■ Exercise details
Your answer must be the records below, repeated exactly, with every picture left out.

■ Data shown
———
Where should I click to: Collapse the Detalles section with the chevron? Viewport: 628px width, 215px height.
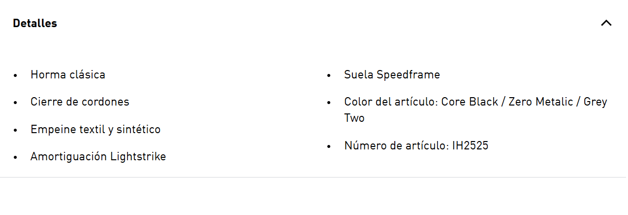(x=606, y=23)
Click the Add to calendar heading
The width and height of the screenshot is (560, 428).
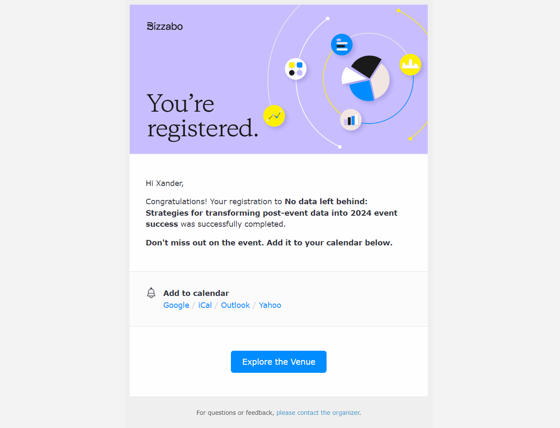[x=196, y=293]
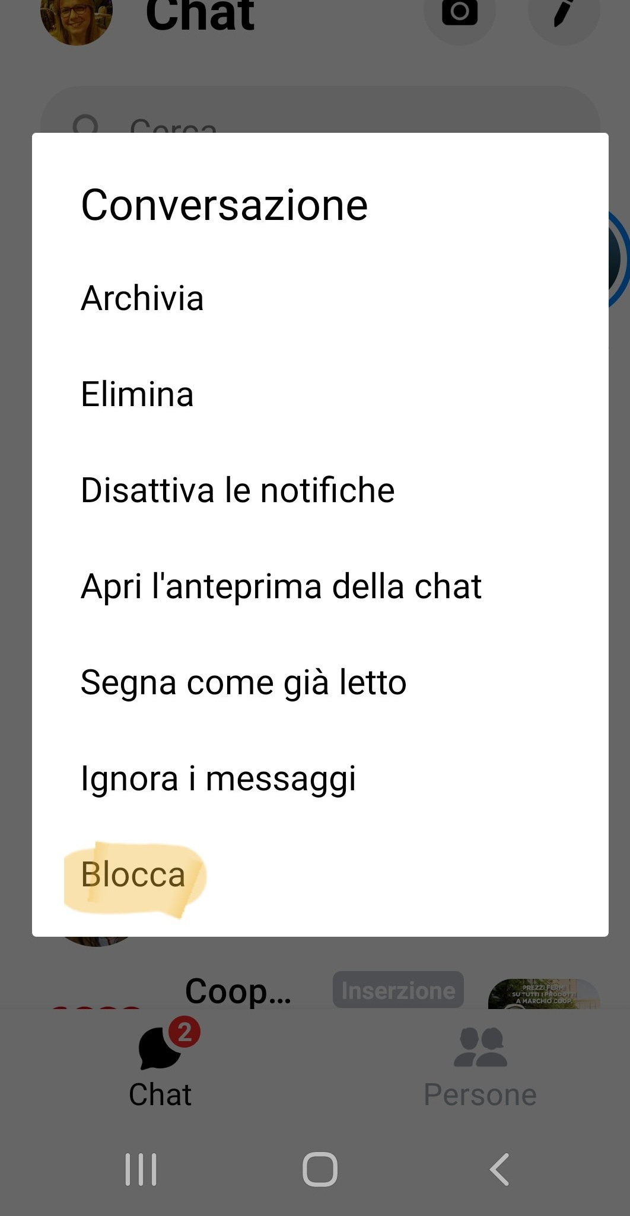The image size is (630, 1216).
Task: Open Apri l'anteprima della chat
Action: click(281, 586)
———
■ Exercise output
Where should I click to: Collapse the Detalles section with the chevron? Viewport: 628px width, 215px height.
(x=606, y=23)
Click the Add to calendar heading
The width and height of the screenshot is (560, 428).
[x=196, y=293]
The image size is (630, 1216).
Task: Open Apri l'anteprima della chat
Action: click(281, 586)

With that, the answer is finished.